16-Jährigen vor Absturz bewahrt


Herdecke (ots) – Zu einem nicht alltäglichen Einsatz der Kategorie „Höhenrettung“ rückte am Sonntag gegen 15:47 Uhr die Herdecker Feuerwehr aus. Ein 16-jähriger Jugendlicher aus Hagen drohte aus 35 Metern abzustürzen

An einer Steilwand, kurz hinter dem RWE-Koepchenwerk, steckte der Jugendliche in 35 Meter Höhe verletzt am Abgrund. Nach eigener Aussage war er von einem Wanderweg abgekommen und die steile Böschung bis zur Steilwand runter gerutscht. Dort verfing er sich mit einem Fuß in einer Wurzelgabelung.

Ein aufmerksamer Bürger hatte kurz hinter dem RWE-Koepchenwerk auf dem Fußweg leise Hilferufe gehört. Zunächst konnte der Bürger nicht herausfinden, woher die Rufe kamen. Nach kurzem Suchen stellte er fest, dass die Person sich oberhalb an einem Steilhang befand und in die Tiefe zu stürzen drohte. Die Person war kaum zu erkennen und machte sich durch das Wedeln eines Astes bemerkbar.
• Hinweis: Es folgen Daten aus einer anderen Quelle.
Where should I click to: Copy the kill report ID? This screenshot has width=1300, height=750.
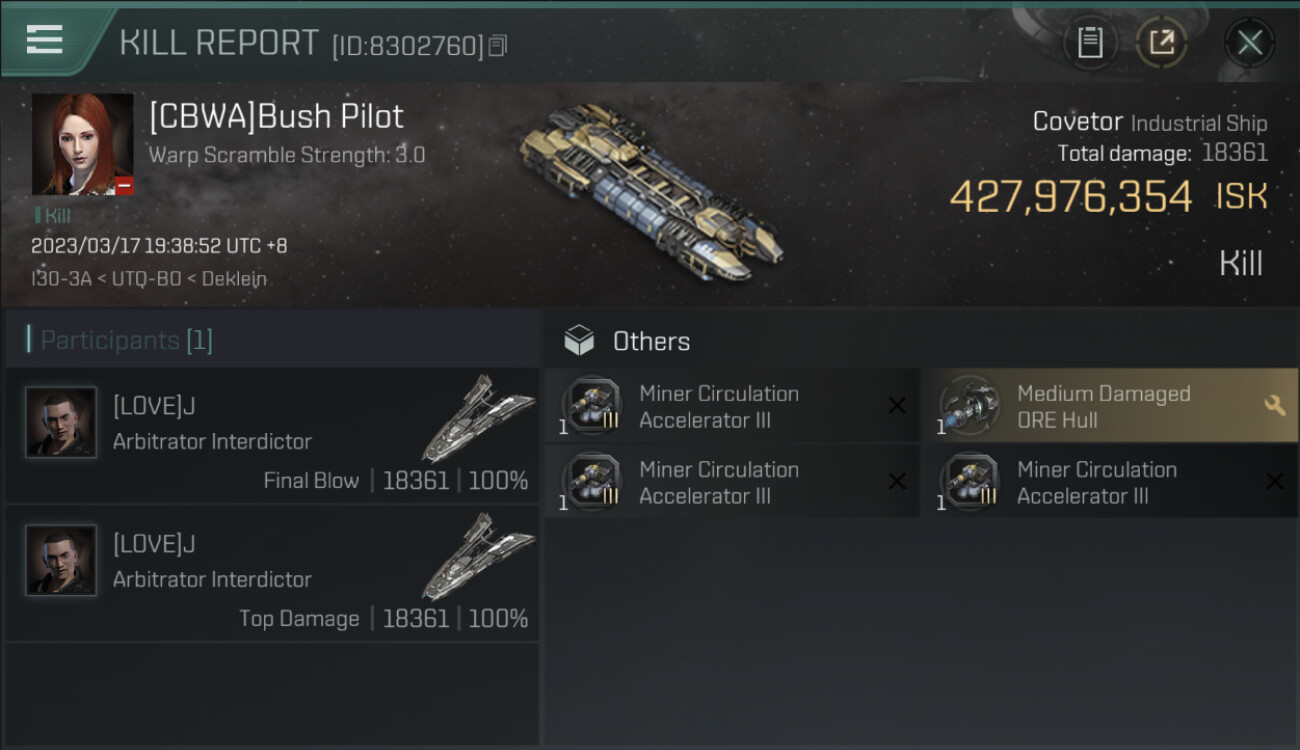coord(498,45)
Über den Notruf 112 alarmierte er die Herdecker Feuerwehr. Diese rückte mit einem Löschzug inklusive Drehleiter an. Die Drehleiter wurde in Stellung gebracht. Jedoch reichten die dreißig Meter Rettungshöhe nicht aus, um an die verunfallte Person zu gelangen. Vom Korb der Drehleiter aus wurde Kontakt mit dem 16- jährigen Mann aufgenommen. Der unter Schock stehende wurde von einem Feuerwehrmann beruhigt. Behutsam erklärte dieser ihm alle weiteren Maßnahmen.

Um sich über die weiträumige Einsatzstelle einen Überblick zu verschaffen, wurde zudem ein Hubschrauber angefordert. Eine Rettung mittels Seilwinde konnte aufgrund der Bäume jedoch nicht durchgeführt werden. Zwei in der Absturzsicherung geschulte Feuerwehrleute wurden mit der Drehleiter 200 Meter weiter rechts am Steilhang abgesetzt. Sie kämpften sich durch dichtes Buschwerk bis zum Patienten vor und konnten ihn schließlich vor dem Absturz retten. Gleichzeitig bahnten sich weitere Feuerwehrmänner von dem darübergelegenen Speicherbecken den mühsamen und steilen Weg zum Patienten. Auch dieser Trupp erreichte kurz danach den jungen Mann.

Die nächste Schwierigkeit war, den Patienten aus der Höhe von etwa 35 Meter so schonend wie möglich zu retten. Hierfür wurde die Spezialgruppe „Höhenrettung“ sowie der Gelenkmast der Feuerwehr Dortmund angefordert. Die Höhenretter kletterten ebenfalls hinauf. Nach der medizinischen Erstversorgung durch Notärztin und Feuerwehr in luftiger Höhe wurde der Patient mit einem Schleifkorb in den Korb des Teleskopmastes umgelagert. Der Teleskopmast verfügt nach Angaben der Feuerwehr Dortmund über eine Rettungshöhe von 54 Meter.

Der schwer verletzte Patient wurde mit einem Rettungswagen in das Herdecker Krankenhaus transportiert. Das genaue Verletzungsmuster muss nun im Krankenhaus festgestellt werden. Die Schutzpolizei war ebenfalls vor Ort und hat die Ermittlungen aufgenommen. Insgesamt waren 35 Einsatzkräfte aus Herdecke und zehn aus Dortmund über zwei Stunden im Menschenrettungseinsatz.